◆ PROBLEM REQUIREMENTS ◆
Pictures are not part of the answer. Return the lines from the one containing "Where should I click to: Click the Technics" through the end of the data, both included, exactly as they appear.

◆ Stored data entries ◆
++++++

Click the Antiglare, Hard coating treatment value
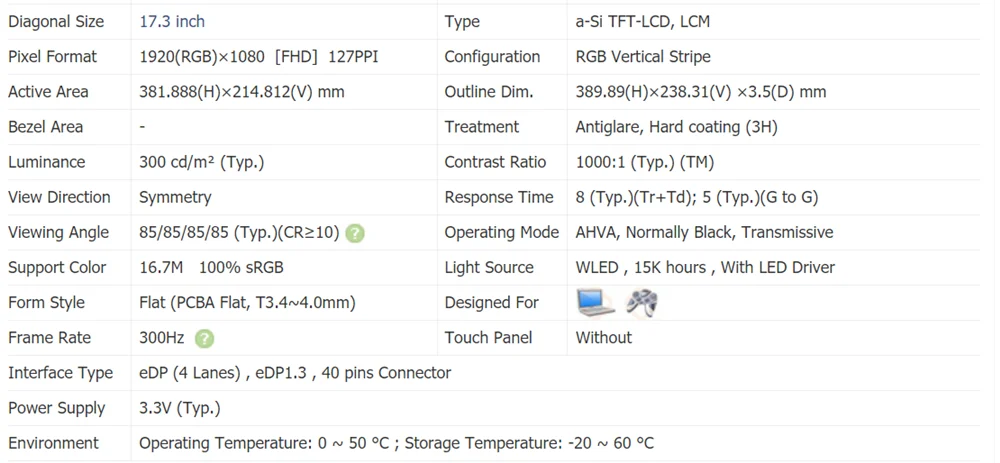The image size is (1000, 463). point(676,127)
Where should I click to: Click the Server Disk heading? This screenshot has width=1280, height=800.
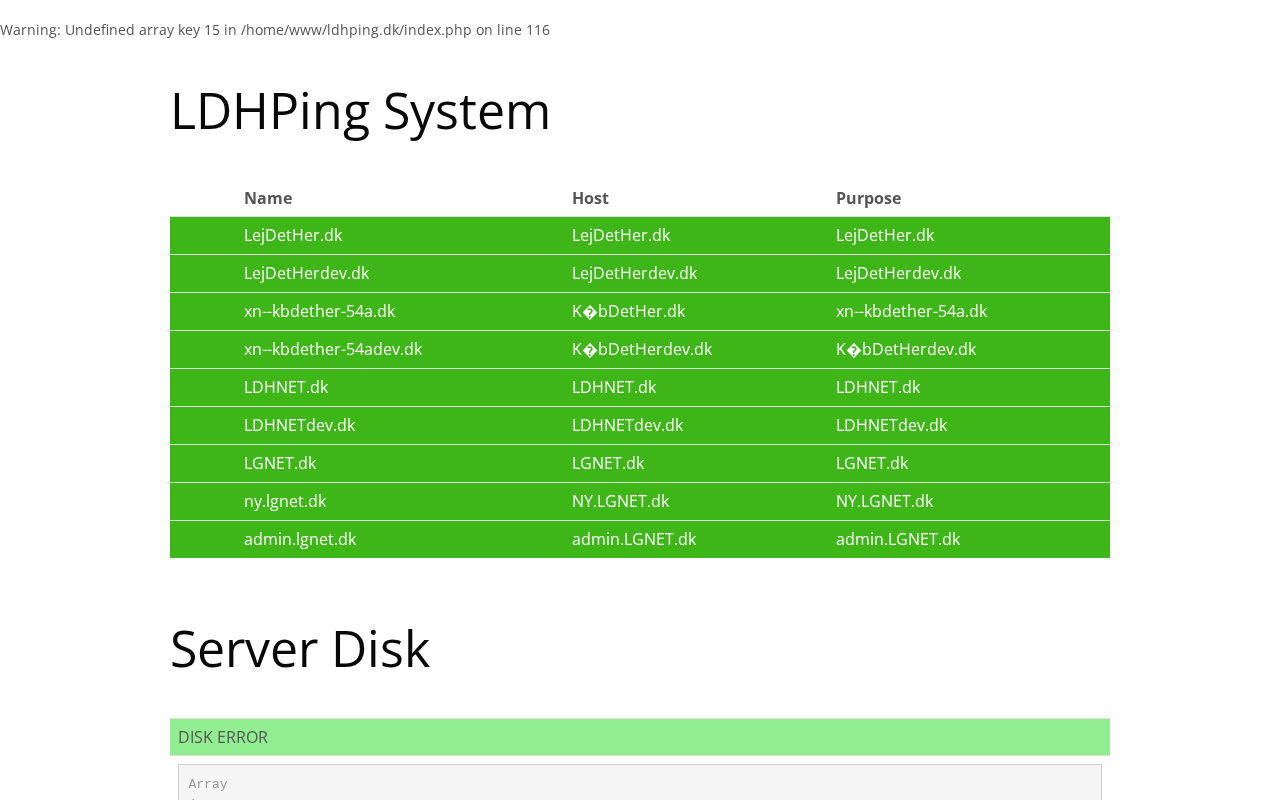point(300,649)
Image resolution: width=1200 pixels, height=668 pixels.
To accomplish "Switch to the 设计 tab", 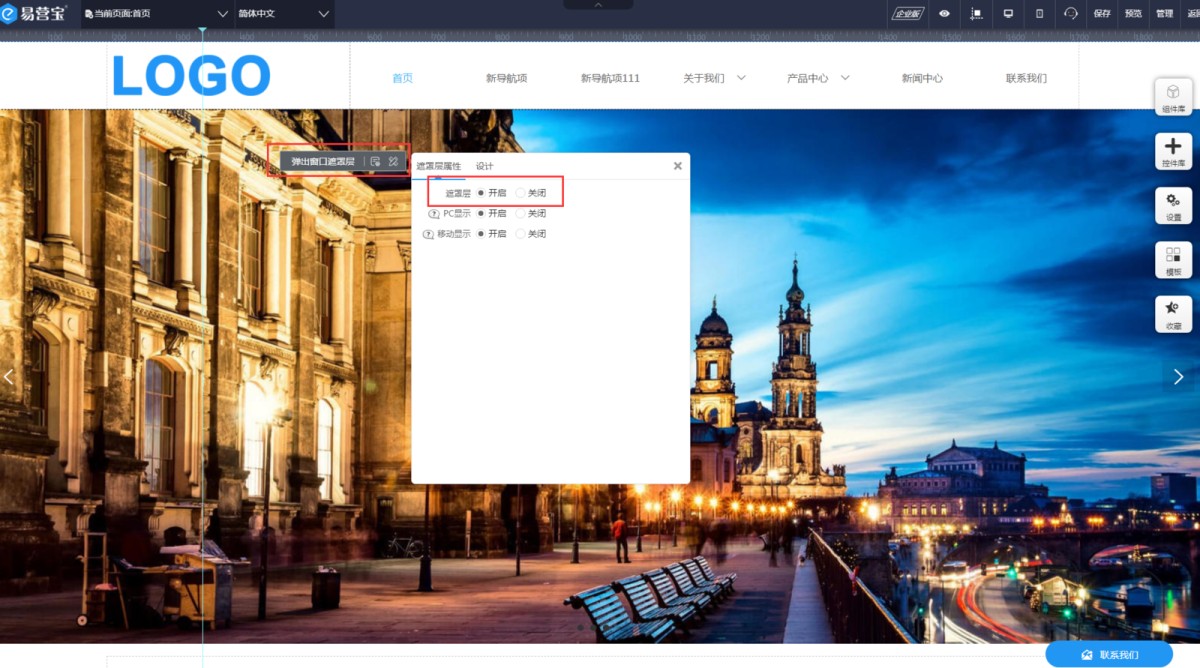I will [484, 166].
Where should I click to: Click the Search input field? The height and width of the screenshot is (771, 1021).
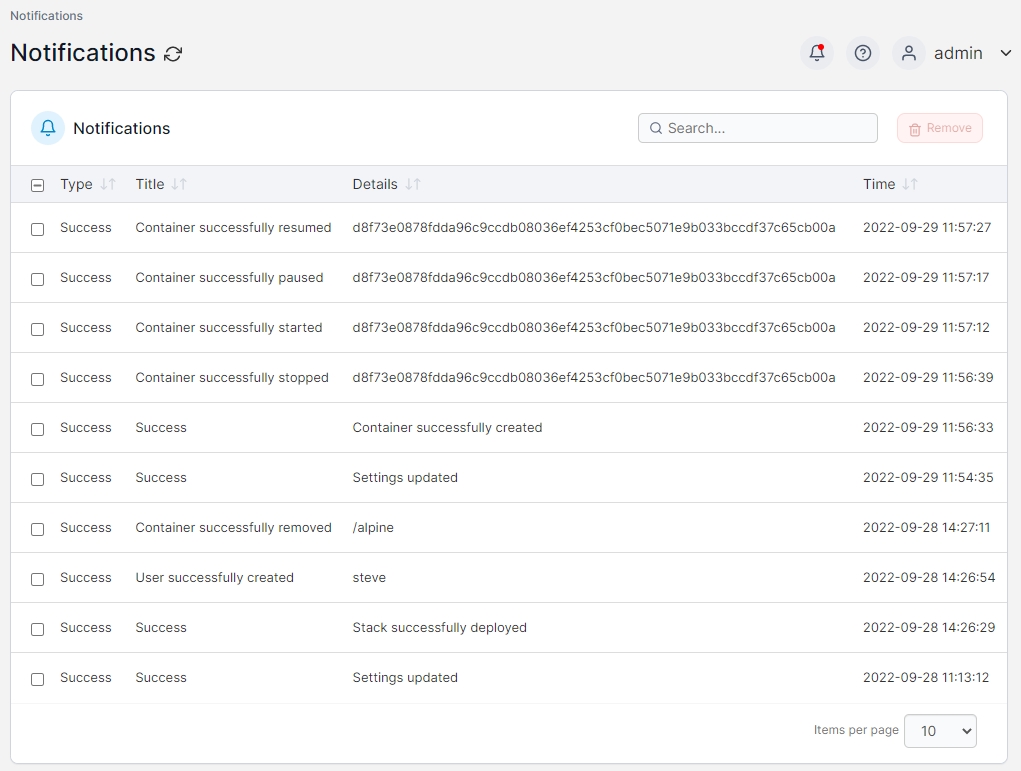767,128
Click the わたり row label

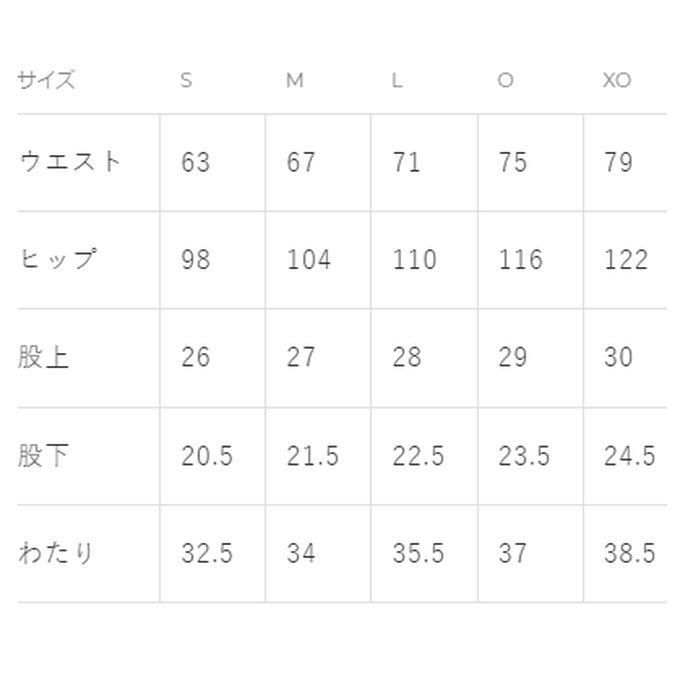click(57, 553)
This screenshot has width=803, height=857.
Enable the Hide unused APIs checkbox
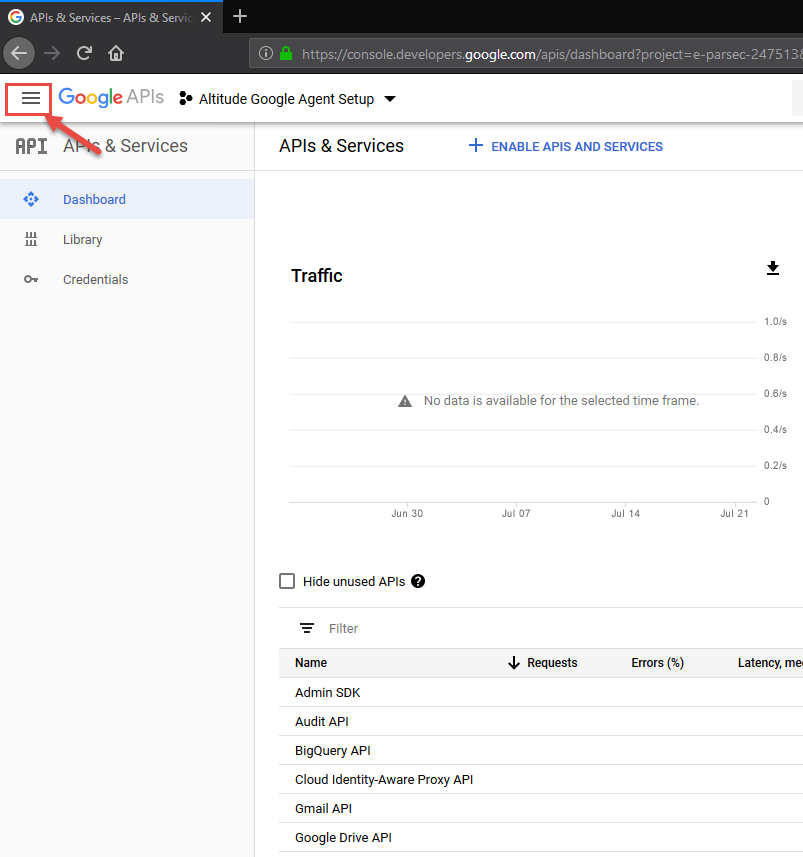click(x=287, y=581)
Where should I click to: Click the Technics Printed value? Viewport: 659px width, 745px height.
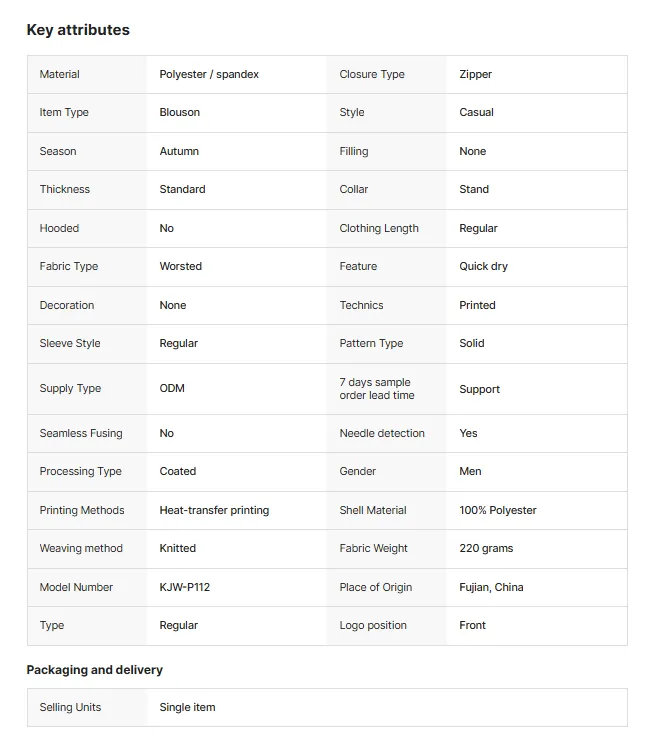(x=477, y=306)
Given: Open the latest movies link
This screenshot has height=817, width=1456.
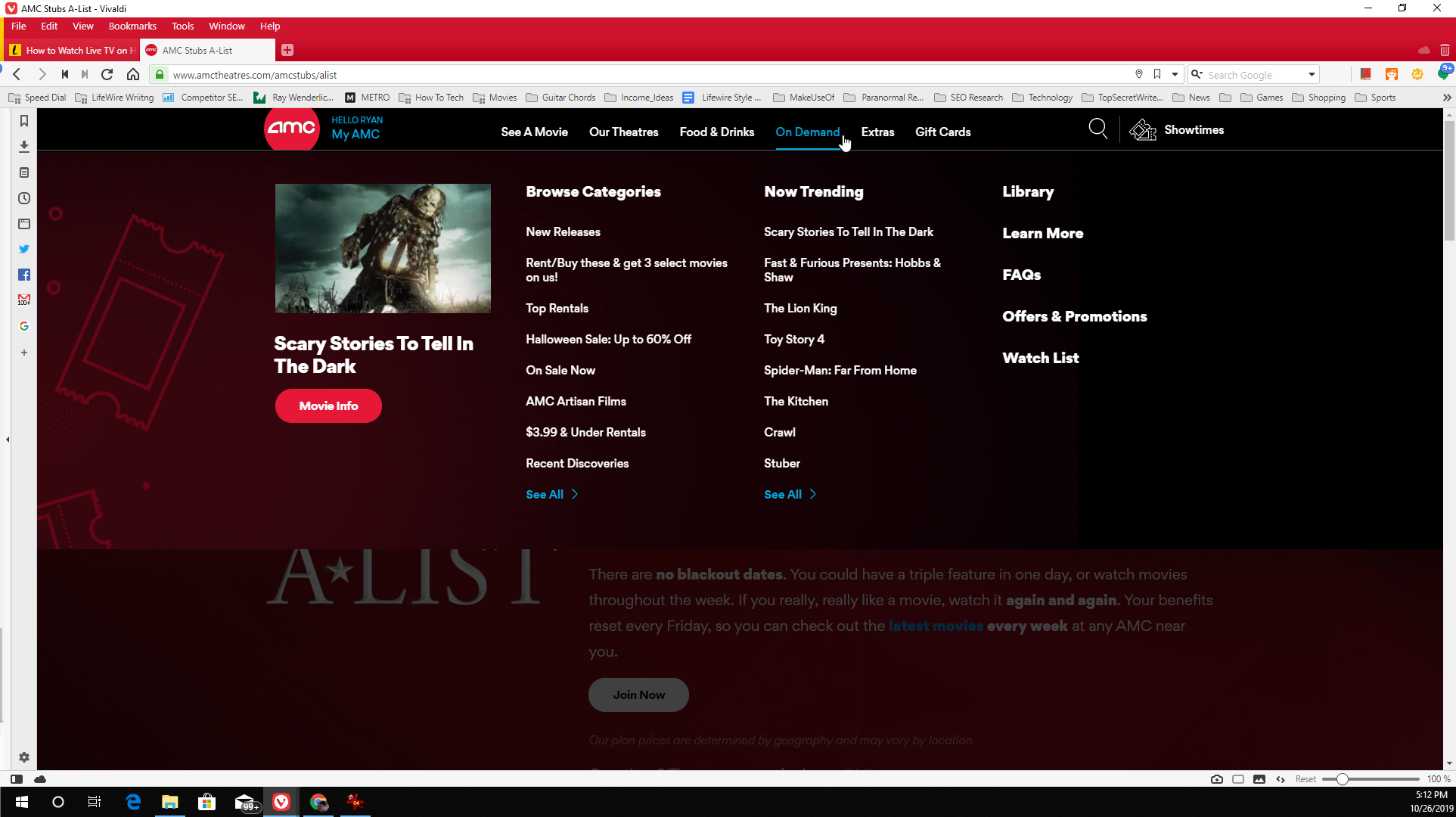Looking at the screenshot, I should point(935,626).
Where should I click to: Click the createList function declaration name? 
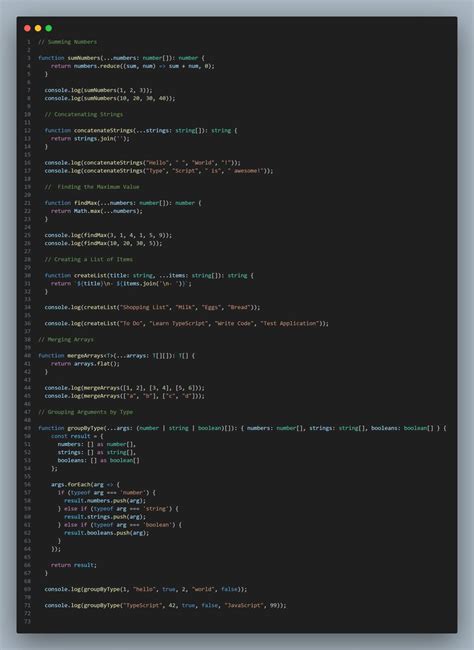pos(90,275)
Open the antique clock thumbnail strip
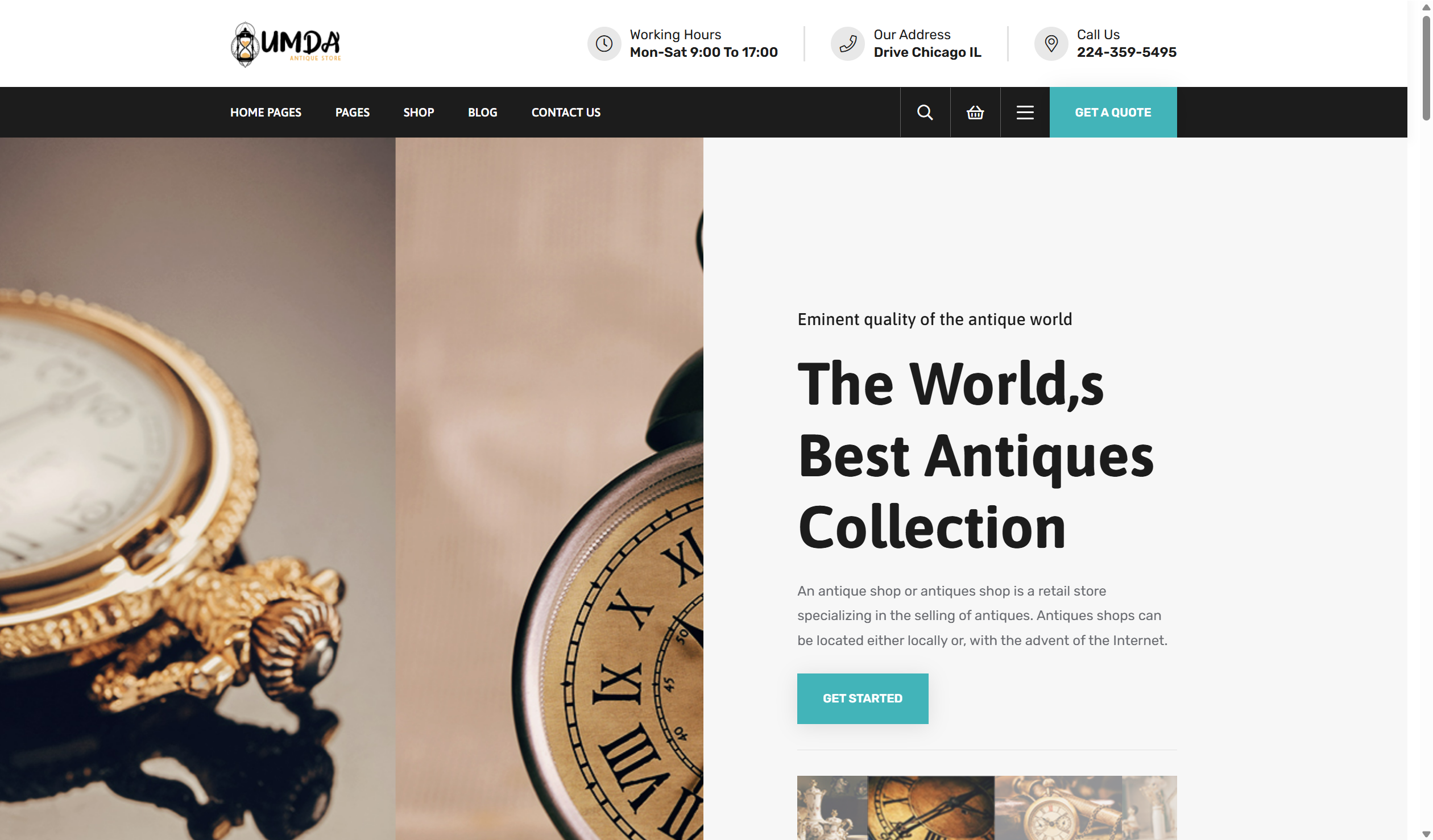 (987, 807)
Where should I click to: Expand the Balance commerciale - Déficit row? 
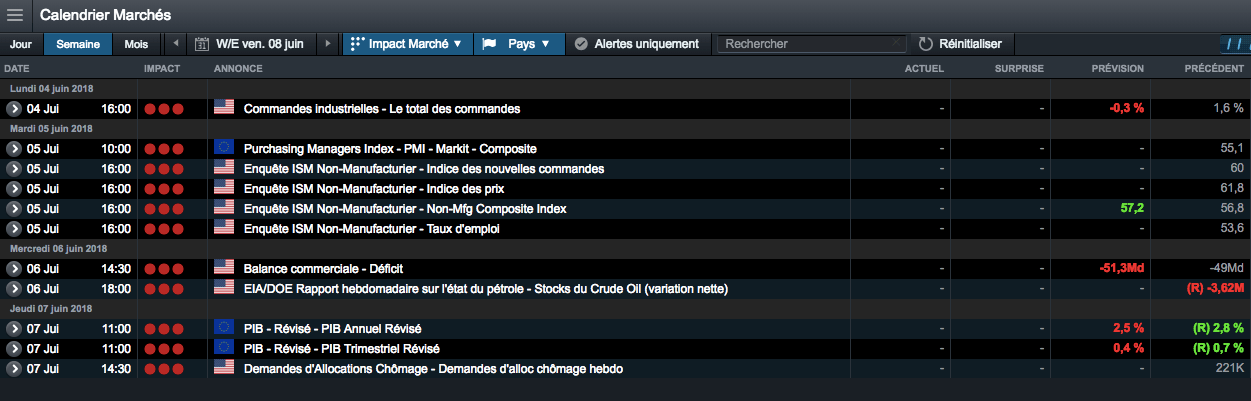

++++++

◆ EXERCISE OUTPUT ◆
Where should I click to: Click the Technics Printed value? Viewport: 659px width, 745px height.
(x=477, y=306)
Given: Open the latest movies link
This screenshot has height=817, width=1456.
Looking at the screenshot, I should point(935,626).
Where should I click to: Click the createList function declaration name? 
pos(90,275)
Open the antique clock thumbnail strip
 (987, 807)
Where should I click to: Expand the Balance commerciale - Déficit row? 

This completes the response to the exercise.